The thing is the trip has become a succession of worries, I wake in the night and the consideration begins, the formulation of a plan, yeah great may be things run smoothly cus it’s all been thought about , but I would like to actually enjoy the moment instead of considering the next move, money is changed, registration is received, the bike is oiled, pumped and ready to go, appropriate photo is taken fuel is found, as is the right road and then next right road, it’s a tricky little place to get to this tiny village that happens to have a port that takes freight and hopefully me to Korea.,

I'm here at the port where the ferry goes from, I got here 36 hours early in case there was a problem, there was a problem, I was here too early , they won’t sell me a ticket the customs lady is not even working today ‘nyet’ then ‘no’ in English says the miserable old bag behind the glass. Like I don’t know what nyet means, ‘no what? No ferry? No ticket? No fuckin what? Don’t just say nyet you sour old boot.’ But nyet is the answer to everything I try and ask. I go find a place to stay the price is outrageous, I'm too tire to argue, always a struggle always another hurdle,

Get a room then with cooler clothes on go back to the building which I will refer to as the terminal, now I have the assistance of a boy breathing vodka fumes all over me, just because he has 5 words of English the babushka delegates her negativity to him, seems to think he would get me to understand why she won’t sell me a ticket in fact why the answer to all my questions is no. Me time you time, he keeps saying pointing aggressively at a clock this me time no you time, ‘oh Fuck off boy’ I go get supplies I haven’t eaten and somehow it’s become 3pm. a guy looks interestingly at my bike like everyone has from Manningtree to Siberia and when I come out of the shop with sausage, bread and cheese his wife or daughter, (he is either lucky or younger than he looks) speaks English and asks the usual questions but today the answer is I left 100days ago today 20,000kms yes all the way from England. Perhaps you could help me. And they follow me to the thing that isn’t a terminal and once again the babushka is interrogated, I mean why the fuck is she here if there is no boat and she won’t sell tickets? Make the bitch do something useful. Once again she explains something in Russian but this time I get the translated information I need, come back tomorrow is the gist of it, I kind of guessed that but now I know for sure. The girl of unknown relationship to the man asks me, cus she cannot understand how and why I would come so far without the native language, how do I manage why do I bother? I don’t really have an adequate explanation, I didn’t mean to come here, I didn’t expect to be here, if I said for fun she would know I was lying , yes I'm tired yes its nearly over, no I'm not always alone. It’s not the sort of description of a journey that would make someone envious, I'm sure she left pitying me, well that’s a pity. after all this, the roads I ride I don’t see, I'm just contemplating the next move, it will probably continue in Korea until the bike has left my position and I can sit in a bar in Seoul clutching an e ticket and knowing it’s all over and then perhaps I can paint a picture of achievement and for-fillment cus for now those things are alluding me.

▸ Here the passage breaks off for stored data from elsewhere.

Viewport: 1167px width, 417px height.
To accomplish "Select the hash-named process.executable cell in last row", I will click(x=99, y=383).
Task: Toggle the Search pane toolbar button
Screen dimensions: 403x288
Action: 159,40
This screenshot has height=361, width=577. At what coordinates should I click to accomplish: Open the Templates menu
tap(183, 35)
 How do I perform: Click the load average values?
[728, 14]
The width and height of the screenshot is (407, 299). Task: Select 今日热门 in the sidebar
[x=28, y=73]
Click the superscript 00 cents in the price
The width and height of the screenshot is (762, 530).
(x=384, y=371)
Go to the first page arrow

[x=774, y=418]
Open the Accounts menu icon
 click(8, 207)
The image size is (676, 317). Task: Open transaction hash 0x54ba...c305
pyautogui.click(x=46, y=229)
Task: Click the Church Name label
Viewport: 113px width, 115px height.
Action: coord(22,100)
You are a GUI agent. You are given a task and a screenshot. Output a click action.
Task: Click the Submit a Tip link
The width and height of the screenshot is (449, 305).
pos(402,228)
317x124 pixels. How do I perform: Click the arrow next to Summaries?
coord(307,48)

I walked the causeway then down to the water, at least when I sit on the shore and drink a can of cheap beer I can indulge in the luxury of leaving the can on the ground and walking away, across the endless line of plastic bags and discarded bottles of vodka water and all liquids in-between, my careful disposal won’t make any difference to anything, when in Rome trash the place like the locals do.

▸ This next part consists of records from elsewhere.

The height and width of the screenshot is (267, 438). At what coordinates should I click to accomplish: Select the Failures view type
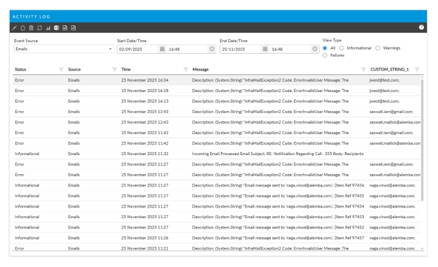pyautogui.click(x=326, y=56)
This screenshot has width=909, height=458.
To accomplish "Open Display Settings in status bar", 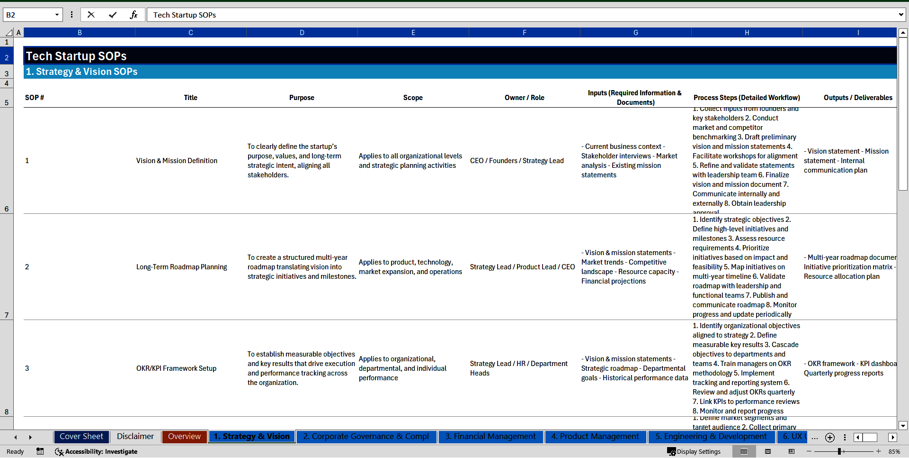I will coord(694,451).

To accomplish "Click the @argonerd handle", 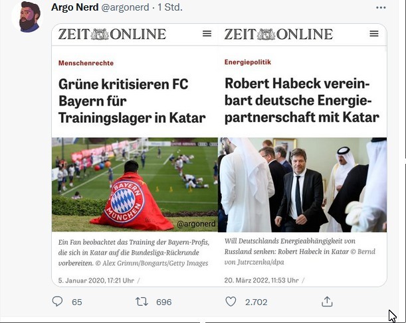I will (x=125, y=7).
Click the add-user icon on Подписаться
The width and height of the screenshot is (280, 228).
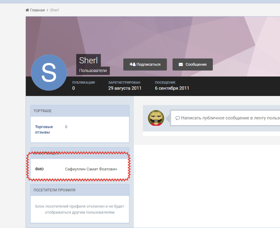coord(132,64)
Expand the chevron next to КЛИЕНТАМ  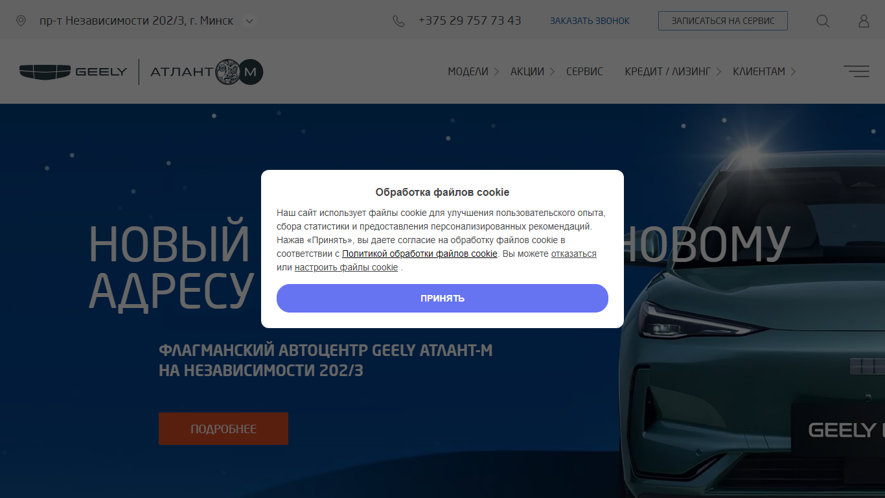(x=793, y=72)
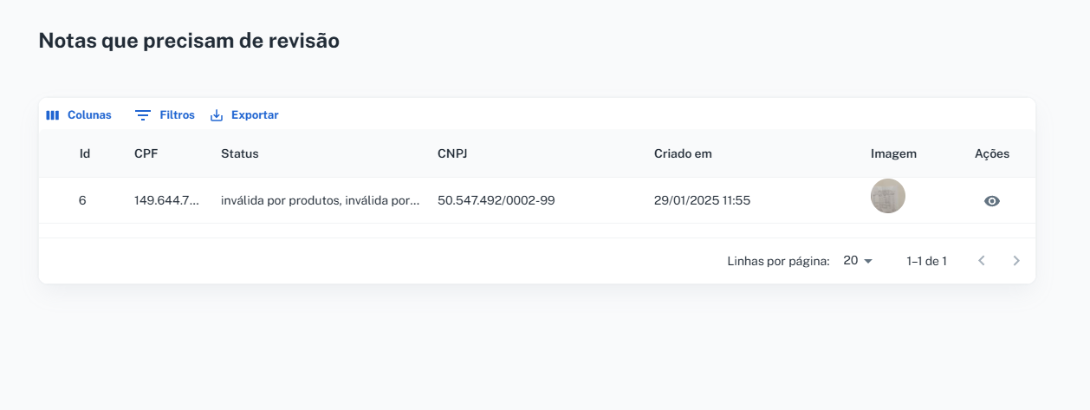Click the date cell 29/01/2025 11:55
This screenshot has height=410, width=1090.
click(702, 200)
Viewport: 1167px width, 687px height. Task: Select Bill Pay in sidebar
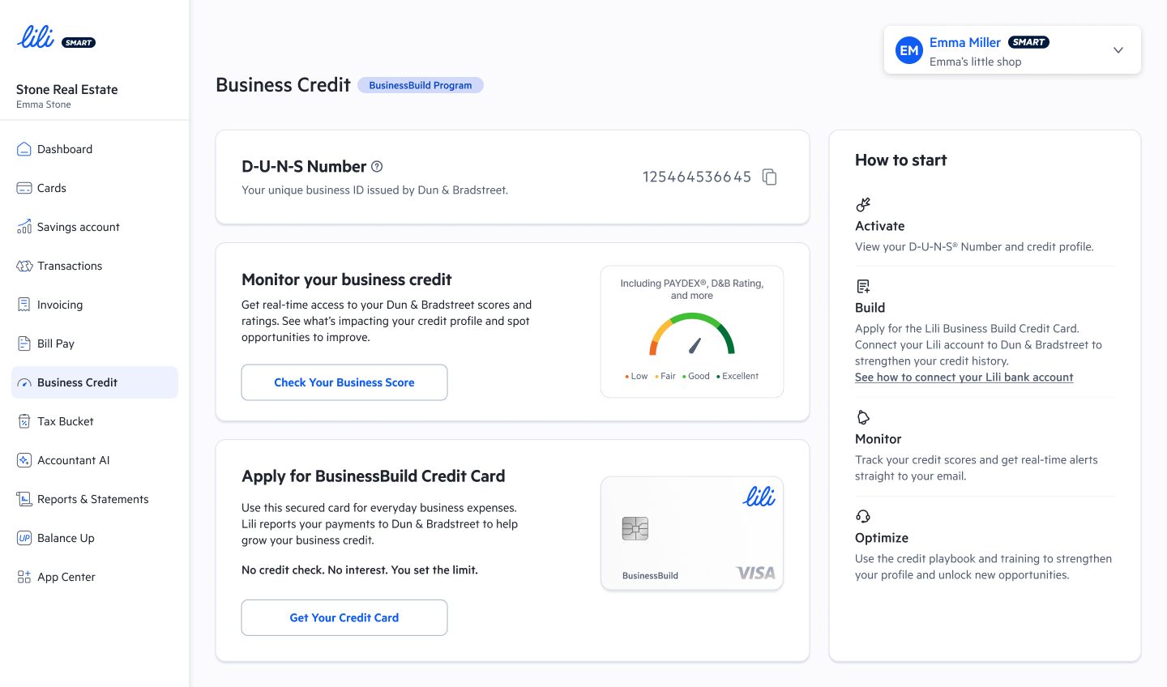pos(56,344)
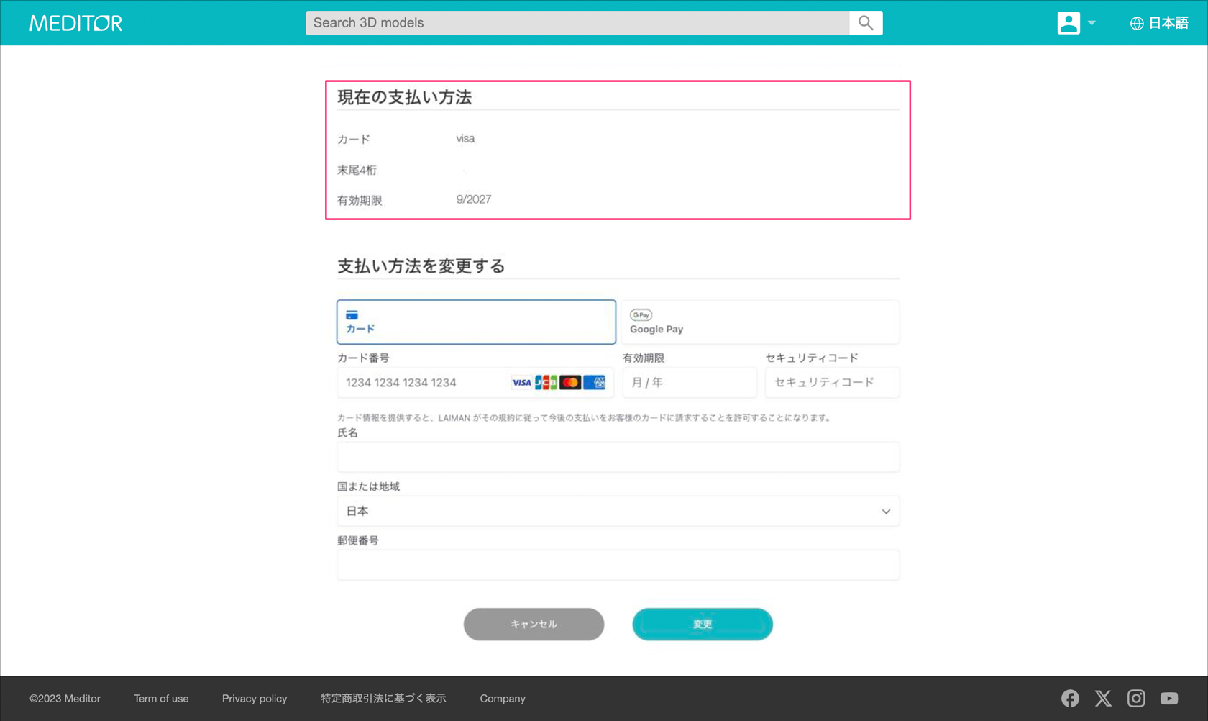This screenshot has width=1208, height=721.
Task: Open the YouTube icon in footer
Action: tap(1169, 698)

I walk on to a kebab shop that had no kebabs I've really had enough of Russia one more person says no to my perfectly reasonable and undemanding request.

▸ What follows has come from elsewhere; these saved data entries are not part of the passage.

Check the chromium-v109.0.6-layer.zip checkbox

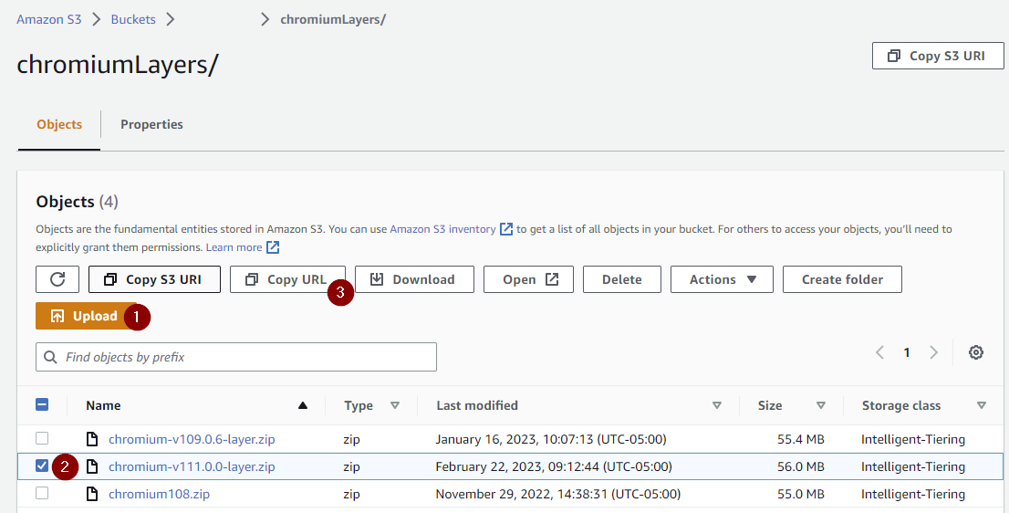pyautogui.click(x=42, y=438)
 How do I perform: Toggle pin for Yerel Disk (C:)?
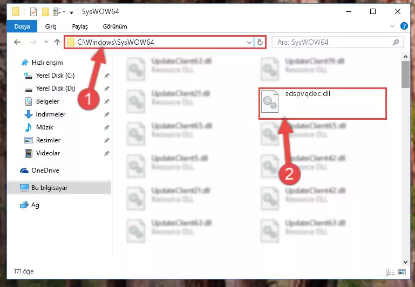pos(107,76)
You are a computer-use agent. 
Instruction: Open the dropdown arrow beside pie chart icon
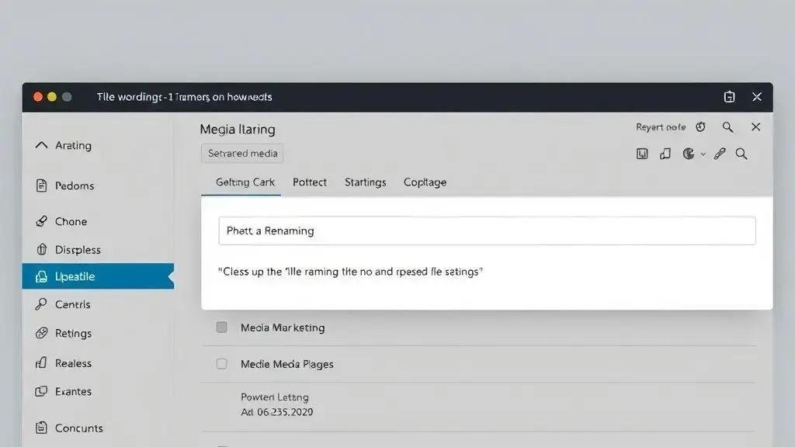(703, 154)
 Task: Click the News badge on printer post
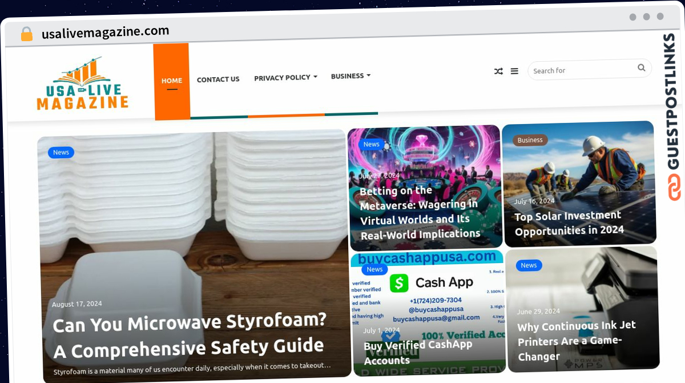click(529, 265)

so walked back with another beer from another shop don’t want to buy from the same shop they may think I have a drinking problem ,in a humid sweat to find that my second choice, the hotel cafe did not sell food either she indicated walking back the way I came but I'm all hot a sweaty now so lidless and just in a mussel shirt and for the first time this trip with a lovely little 2 beer buzz I ride back across the causeway to the cafe where briefly the no and cants stop, at last a good experience, Little things like a willing helper at the restaurant are nice touches, he goes through my point it book with me and I get fish bread, salad and soup and it’s oh so cheap in fact they added it up wrong so I correct them and pay the extra. And the ride back was even better, 2 miles, less than that, but the sun was going down behind a rocky islands and the sea was lapping like it does and I love to ride lidless and buzzed.
So next morning a new packing strategy is needed I have to have a bag to take on board, still in my discarding anything I don’t need mode I use the last of my washing powder and hang my underwear on my mirrors and put on my wet but clean t shirt.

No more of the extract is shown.